* [Arbeitsanweisung]:
Aktualisiere den Abschnitt des Textes über Weihnachten und das Schenken, beginnend mit „Schenken ist göttlich! Daran“ und endend mit „mit dem Schenken!“, indem du „Gedanken“ durch „Sorgen“ ersetzt. Gib den so geänderten Abschnitt wieder.

* [Zitierter Textauszug]:
---
Weihnachten, die Geburt Jesu, feiern wir als Geschenk Gottes an uns. Schenken ist göttlich! Die drei Weisen aus dem Morgenland, die heiligen drei Könige, kommen mit den wertvollsten Geschenken. Wunderbar sind die Kästchen und Dosen und Boxen auf Gemälden und Ikonen und Darstellungen der verschiedenen Jahrhunderte. Die Weisen reagieren auf das Gottes Geschenk ihrerseits mit Geschenken. Und wir - wir tun das bis heute. Wir machen einander Freude, weil wir die Freude weitergeben wollen, die die Geburt Jesu für die Menschheit bedeutet. Wir packen die Fülle auf unsere Tische und unter unsere Weihnachtsbäume, weil wir das Schenken feiern: Gottes Geschenk an uns und wir schenken weiter. Schenken ist göttlich!

Schenken ist göttlich! Daran glauben wir mit Weihnachten. Und ich frage mich, wie wir es schaffen, dass das Schenken auch menschlich wird.  Denn manche unserer Geschenk-Rechnungen sprechen dagegen. Wie war das noch mal? Was hat sie mir noch mal letztes Jahr geschenkt? Und was war das wert? Und ist das genug, was ich jetzt eingepackt habe? Oder auch anders herum: Von dem hab ich seit drei Jahren nichts Gescheites mehr gekriegt. Da muss ich mir auch keine großen Gedanken machen. - So klappt das nicht mit dem Schenken!
---
* [Bereitgestellte Zeilen]:
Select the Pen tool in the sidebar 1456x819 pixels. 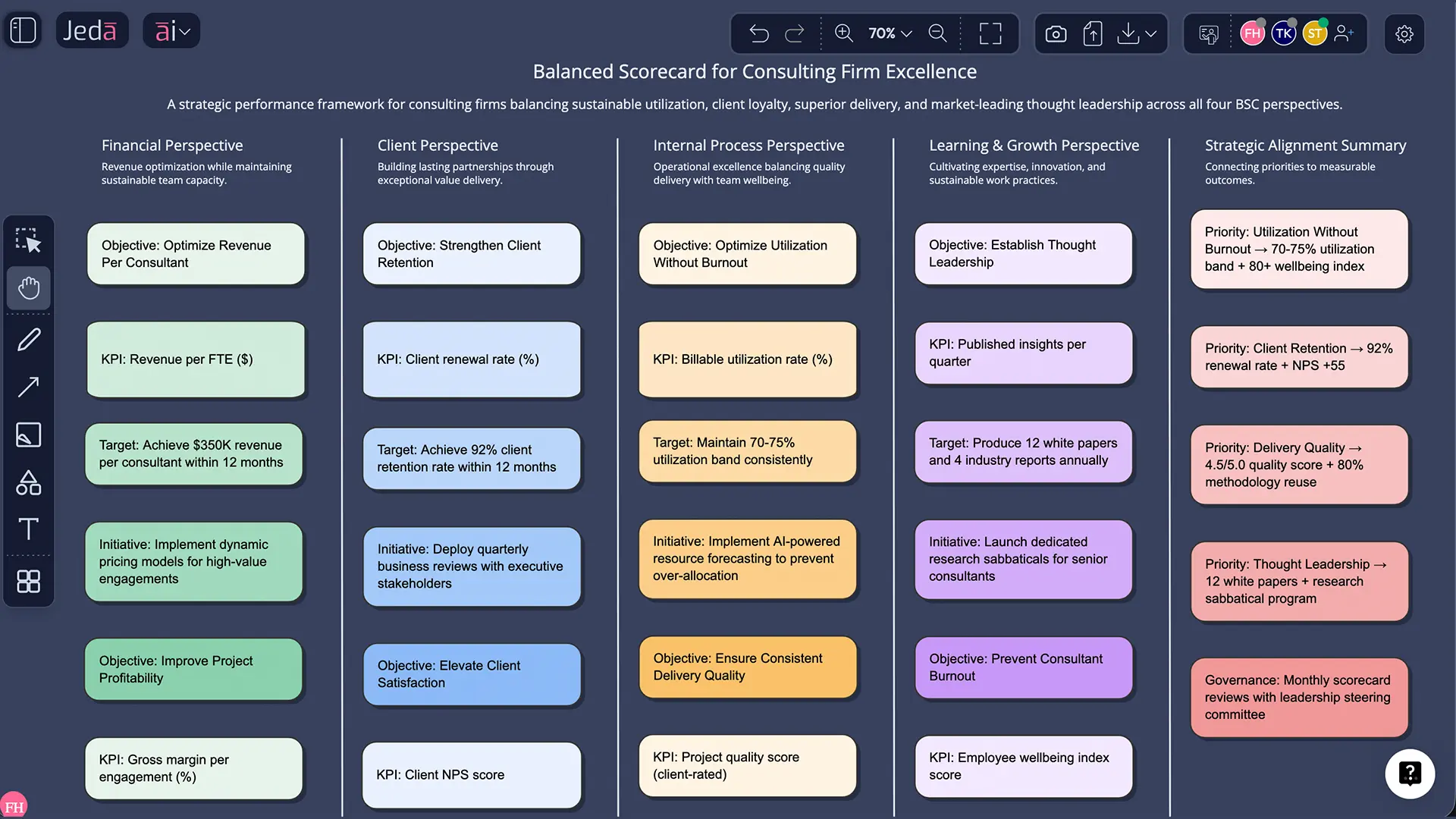[x=29, y=339]
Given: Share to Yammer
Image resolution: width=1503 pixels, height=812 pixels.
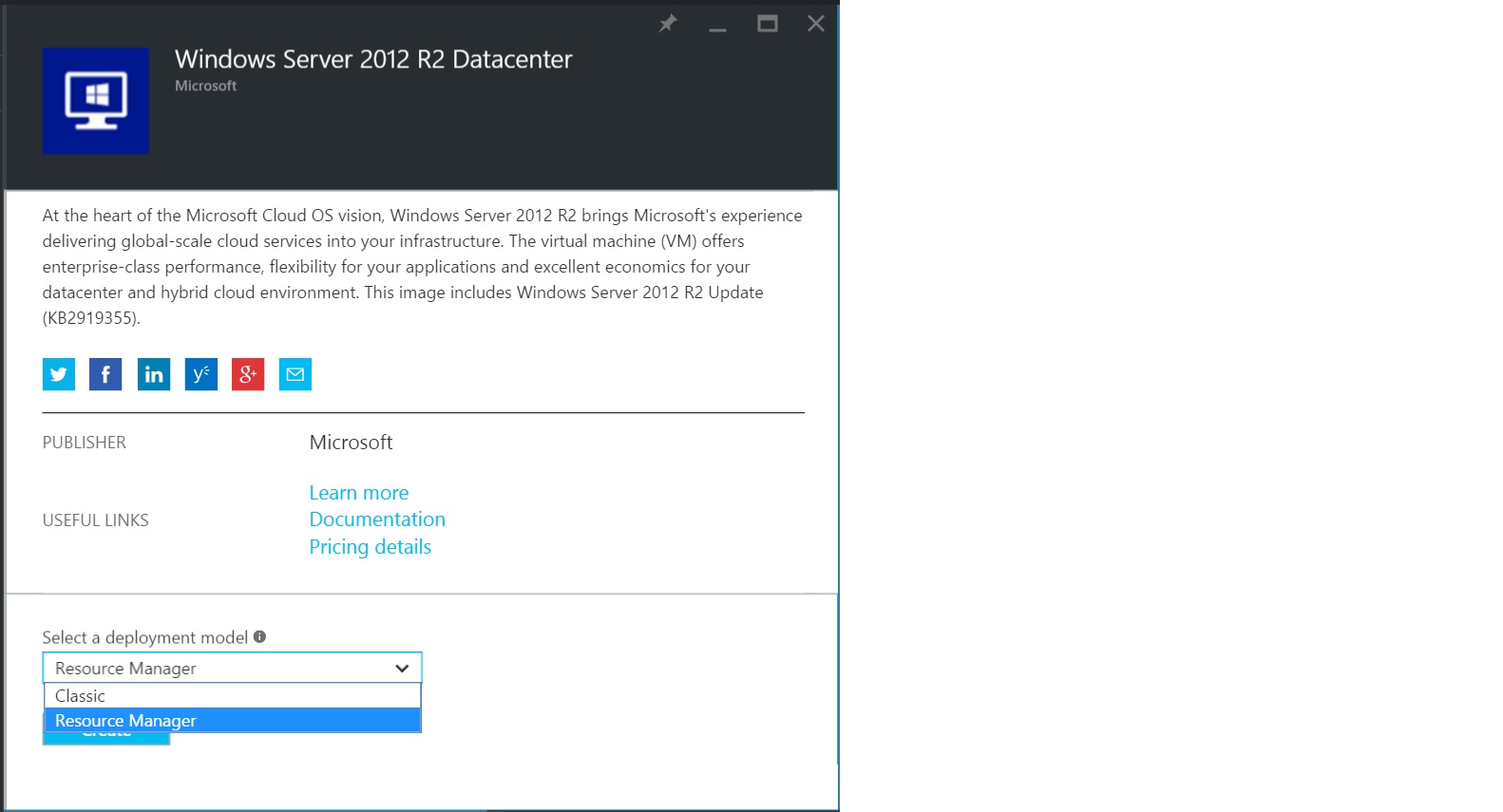Looking at the screenshot, I should (x=200, y=374).
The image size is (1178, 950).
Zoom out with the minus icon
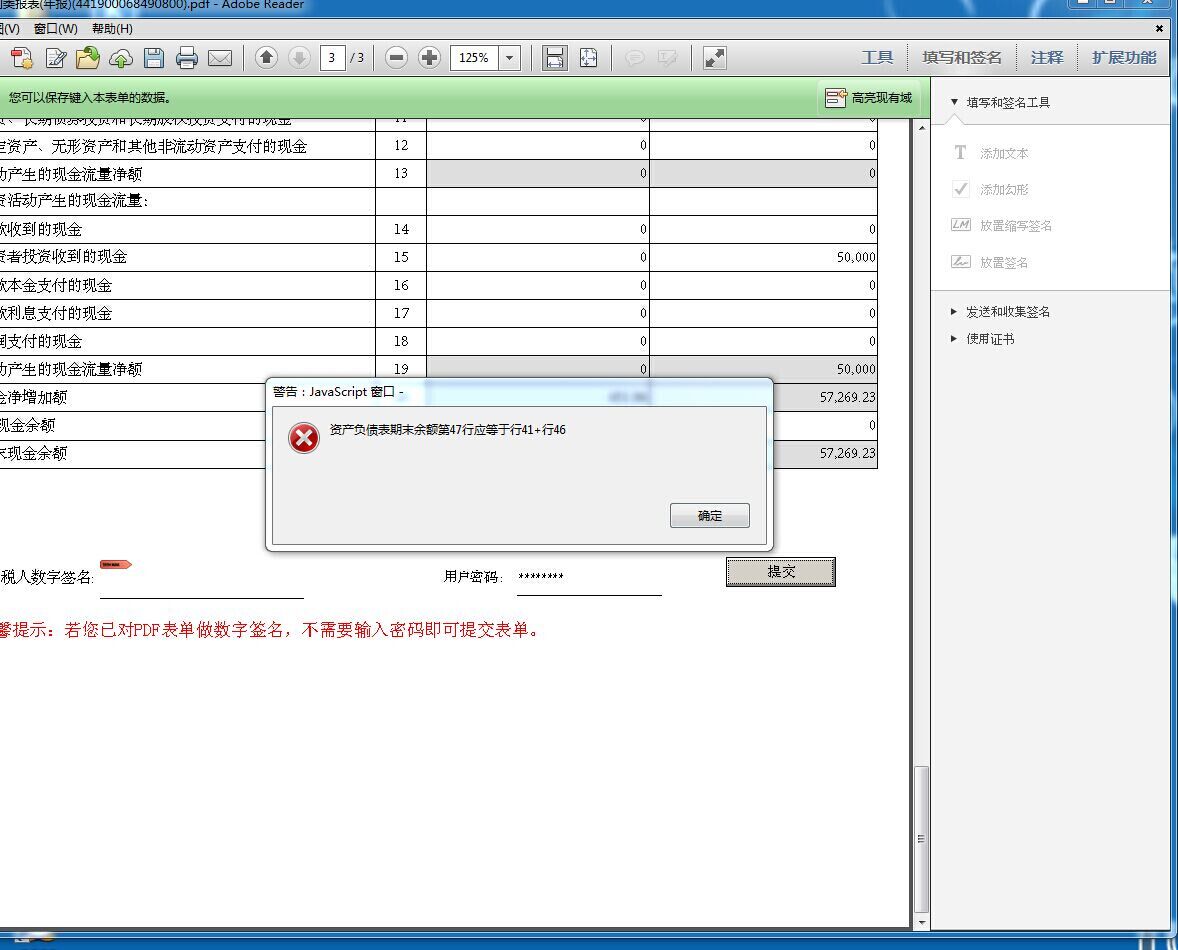coord(396,57)
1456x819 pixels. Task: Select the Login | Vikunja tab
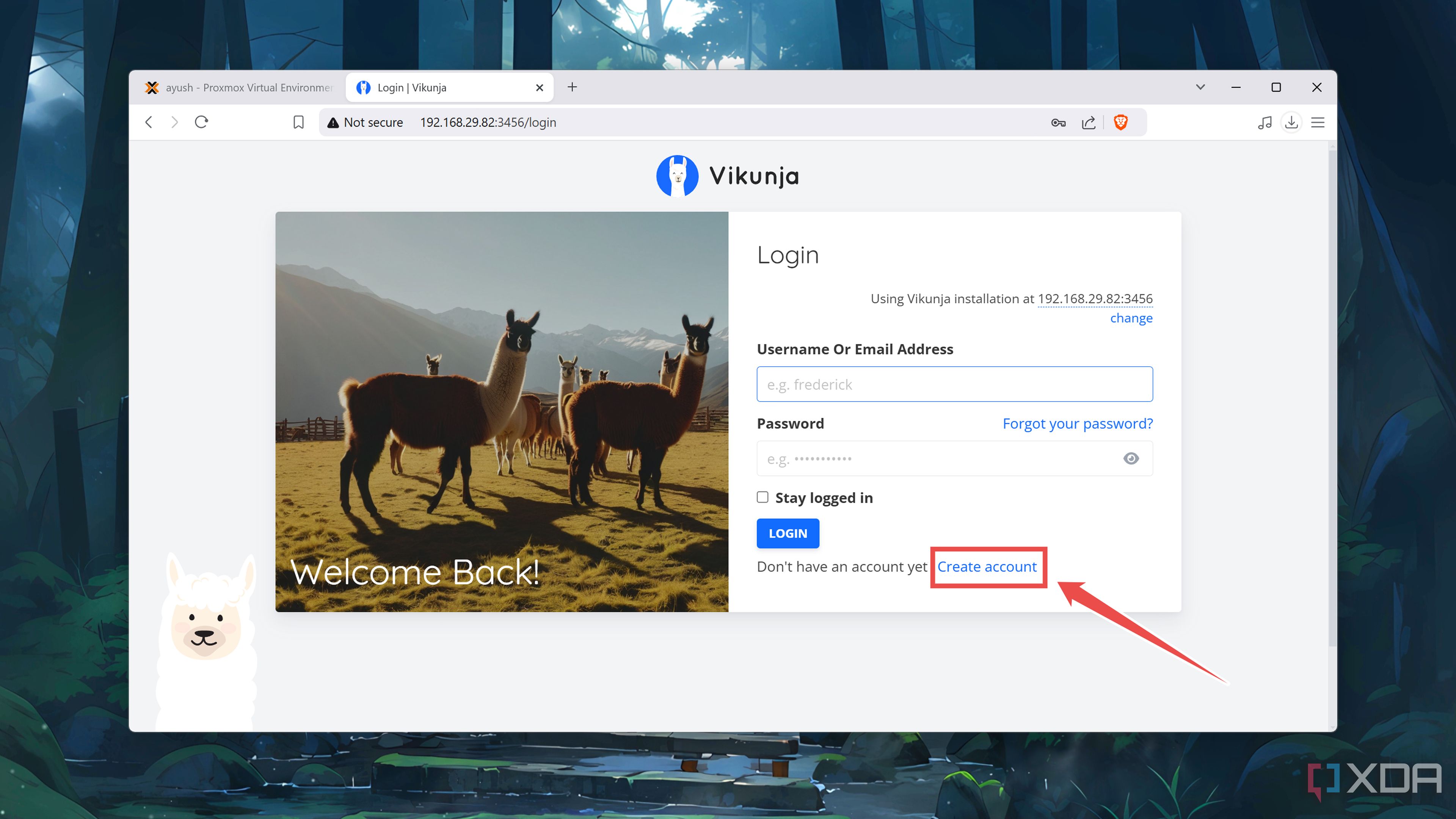click(430, 87)
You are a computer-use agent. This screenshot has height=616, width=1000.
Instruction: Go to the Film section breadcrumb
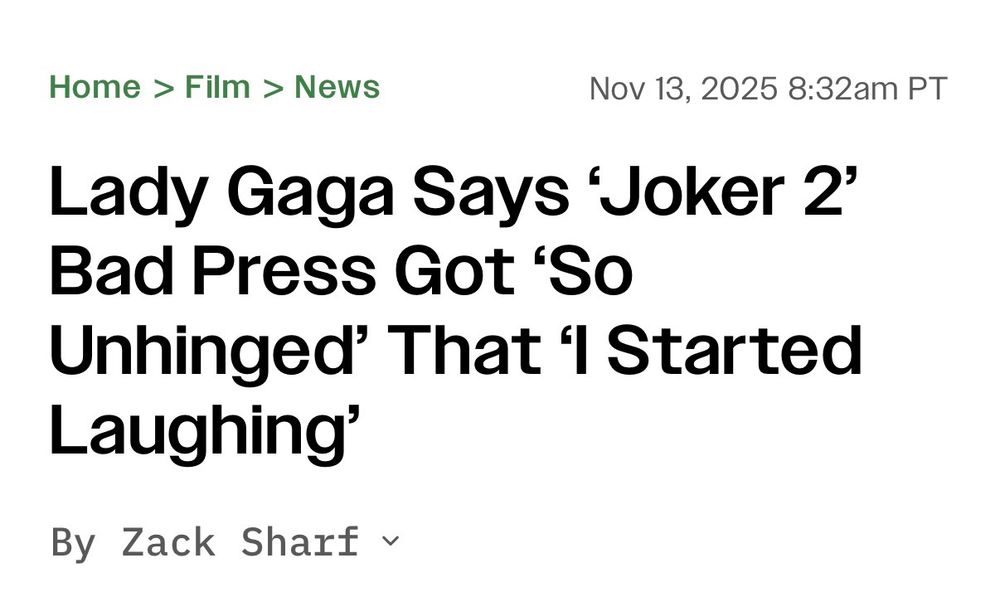[217, 87]
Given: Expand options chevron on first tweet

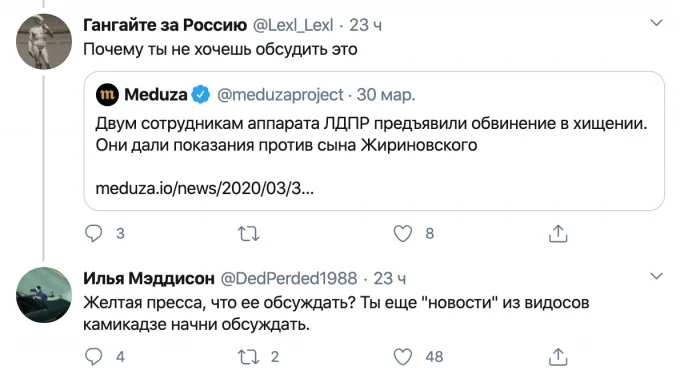Looking at the screenshot, I should coord(657,23).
---
* [Lösung]:
Schenken ist göttlich! Daran glauben wir mit Weihnachten. Und ich frage mich, wie wir es schaffen, dass das Schenken auch menschlich wird.  Denn manche unserer Geschenk-Rechnungen sprechen dagegen. Wie war das noch mal? Was hat sie mir noch mal letztes Jahr geschenkt? Und was war das wert? Und ist das genug, was ich jetzt eingepackt habe? Oder auch anders herum: Von dem hab ich seit drei Jahren nichts Gescheites mehr gekriegt. Da muss ich mir auch keine großen Sorgen machen. - So klappt das nicht mit dem Schenken!